Published on 2013-08-23

7 Responses to “Easy explanation: RV Battery Voltage and State of Charge”

August 23, 2013at8:21 pm, Utah_Rookie said:

Very impressive technical article. This is the first time I’ve seen an excellent article on paying attention to the 50% battery charge state and presented in a easy to understand manner.

August 23, 2013at3:09 pm, Judi Darin said:

I remember a blackboard in a structures class that looked just like the one in the photo – flashbacks!

August 23, 2013at10:20 am, Pam Hicks said:

My bad 🙂 thanks

August 23, 2013at9:39 am, Pam Hicks said:

Son of a gun, Campskunk, you are one amazing teacher. This is one more bit of super valuable information that I have now printed out. Thank you, professor!!! Now, if only I could find that link you gave a while back for your sheepskin seat covers……………

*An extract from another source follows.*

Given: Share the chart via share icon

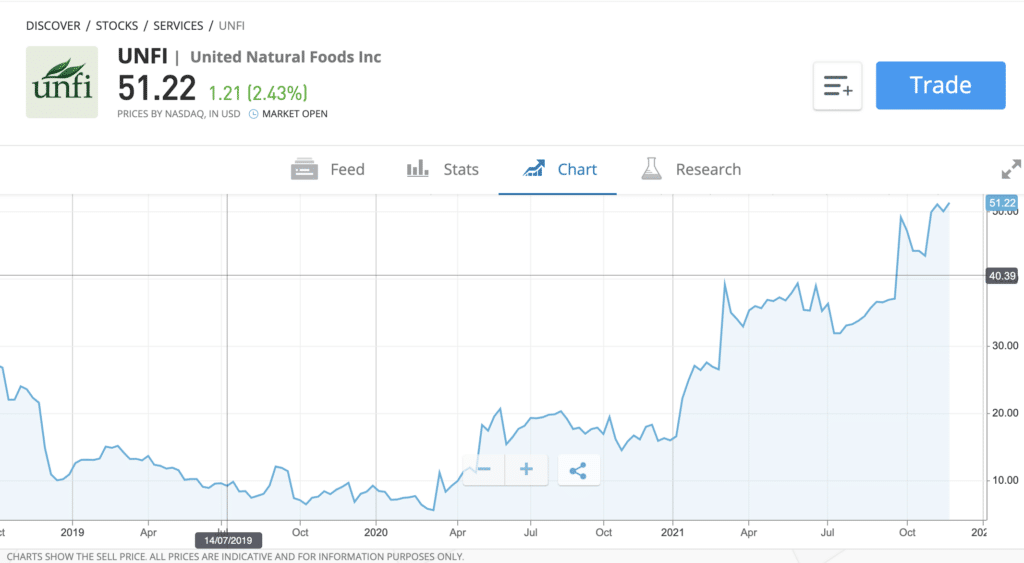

August 23, 2013at9:42 am, Campskunk said:

tsk tsk – the BETTER students who WERE taking good notes know that i got my sheepskin seat covers from Driving Comfort here:

August 23, 2013at9:10 am, Campskunk said:

no, Lisa, sealed batteries just mean you can’t calibrate the 50% discharge point to a known voltage level, not that you can’t have a voltage display. there are many digital voltmeters on the market if you want to improve on the idiot lights. type of battery doesn’t matter for that.

what you COULD do with sealed batteries is get a clamp-on ammeter, figure out the amperage going out of your batteries under load and time it. say you have four batteries with 90 amp-hours apiece at the 20 hour rate – that’s 360 amp-hours, supposedly 18 amps for 20 hours before it’s dead. charge them all the way (shore power overnight), turn things on until you’re drawing 18 amps (about 200-250 watts) and time it – 10 hours is half discharged. your voltage under load after 10 hours will be your 50% discharge level. this will only work with good, new batteries at the 20 hour rate.

August 23, 2013at8:23 am, Lisa said:

Hmmmm…. So with sealed batteries I guess I’m stuck with just idiot lights. I know some folks add meters of some sort but is that possible on these batteries?